Joseph Gobel and Mily Mumford in promo shot from Determined Illusion’s 2012 Victoria Fringe Festival production of Love is for Superbeasts

She’s an accomplished author of plays, such as Pretty Monster, Love is for Superbeasts, as well as the short plays Artist is a Dying Language, Fall-Out Picnic and Chautauqua Summer. LML producer Matt Clarke met Mily while acting in a production of Fall-Out Picnic in 2014. She’s currently developing a new show called Generation Post Script with Atomic Vaudville in Victoria. She’s also up to some other top secret projects. We’re excited for what Mily brings to life as part of LML’s upcoming 2015-2016 season!

Jess Amy Shead and Matt Clarke in Fall-Out Picnic at BC Buds Spring Arts Fair at Firehall Arts Centre in 2014.

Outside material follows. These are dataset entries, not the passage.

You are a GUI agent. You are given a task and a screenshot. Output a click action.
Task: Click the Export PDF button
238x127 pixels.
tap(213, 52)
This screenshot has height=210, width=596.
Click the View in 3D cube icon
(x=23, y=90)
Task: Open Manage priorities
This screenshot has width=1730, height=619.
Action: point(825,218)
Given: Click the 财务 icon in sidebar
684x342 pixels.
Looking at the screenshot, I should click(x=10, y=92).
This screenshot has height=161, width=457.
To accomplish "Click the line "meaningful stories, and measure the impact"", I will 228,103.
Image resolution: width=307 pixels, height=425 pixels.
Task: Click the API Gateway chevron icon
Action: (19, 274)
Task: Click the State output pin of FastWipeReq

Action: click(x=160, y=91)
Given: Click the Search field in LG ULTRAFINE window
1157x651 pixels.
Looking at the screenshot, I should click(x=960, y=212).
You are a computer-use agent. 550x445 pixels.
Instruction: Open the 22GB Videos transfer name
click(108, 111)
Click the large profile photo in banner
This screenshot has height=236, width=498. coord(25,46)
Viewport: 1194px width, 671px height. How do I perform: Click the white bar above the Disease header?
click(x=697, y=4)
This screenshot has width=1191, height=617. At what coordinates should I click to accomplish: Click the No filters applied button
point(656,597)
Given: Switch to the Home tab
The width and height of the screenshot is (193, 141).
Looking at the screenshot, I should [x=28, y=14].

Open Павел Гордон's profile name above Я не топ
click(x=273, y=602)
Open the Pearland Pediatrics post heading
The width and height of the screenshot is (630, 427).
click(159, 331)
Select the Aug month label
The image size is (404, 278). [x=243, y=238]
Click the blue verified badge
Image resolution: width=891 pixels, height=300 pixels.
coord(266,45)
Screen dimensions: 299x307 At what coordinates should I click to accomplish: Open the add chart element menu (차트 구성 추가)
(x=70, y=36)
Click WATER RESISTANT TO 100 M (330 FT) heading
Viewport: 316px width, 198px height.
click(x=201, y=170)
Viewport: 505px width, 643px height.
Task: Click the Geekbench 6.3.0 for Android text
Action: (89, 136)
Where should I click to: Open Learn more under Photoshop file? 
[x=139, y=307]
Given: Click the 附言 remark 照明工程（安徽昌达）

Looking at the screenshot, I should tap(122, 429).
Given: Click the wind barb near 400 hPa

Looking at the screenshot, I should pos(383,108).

LML thought we’d just post a quick Q&A to help you get to know Mily and what you can expect from her in the coming season!
mils
LML: What is your favourite movie, and why? Yes, it’s hard to choose, but choose or die!
MM: Silence of the Lambs if I need a cheer up, Amélie if I feel like I should be sad. Alien anytime because it’s gorgeous and Tarantino because.
LML: How about a favourite book, and why?
MM: Hmm I guess I cheated on the last one… One Hundred Years of Fight Club Frankenstein. It’s a long title but it earns it. (Oryx and Batman is great too.)
LML: What is a favourite moment from your theatre life so far?
MM: I did a site specific short adaptation of Frankenstein recently in Victoria in an 150 year old house that is now a museum. One night the show got caught in the worst wind and thunder storm of the year punctuating the performance with perfectly timed crashes and lighting flares, especially in the “lab” which was a glass walled solarium.
LML: Are there other groups around Vancouver (or Victoria) you dig?
MM: I am a great fan of Delinquent Theatre and Itsazoo here in Vancouver and the Electric Company actually inspired me to start writing plays when I saw their show “Brilliant! The Blinding Enlightenment of Nikola Tesla” when I was in my mid teens. It blew my mind. They eat your dreams for breakfast.
Also I have to give a shout out to Victoria’s Atomic Vaudeville because they raised me from writer/performer infancy and continue to inspire me with their beautiful, hilarious brand of freaky.
LML: What do you do when you’re not making plays?
MM: I make SCIENCE. Brain science mostly. Also delicious baking science. I also make dance moves and shitty music and decent drawings and poetry. Oh and mistakes but as an artist they tell me those are happy and I will do something cool with them.
LML: What would you say is your spirit animal?
MM: Whiskey and bell hooks. (But in all honesty me and wolves have always had something going on.)
LML: What are some great piece(s) of theatre you’ve seen in the last couple years (LML excluded, of course)?
MM: There are a LOT but off the top of my head… Ride The Cyclone (Atomic Vaudeville), El Jinete (Puente Theatre), Ignorance (Old Trout Puppet Troupe), Séquence 8 (Les 7 doigts de la main).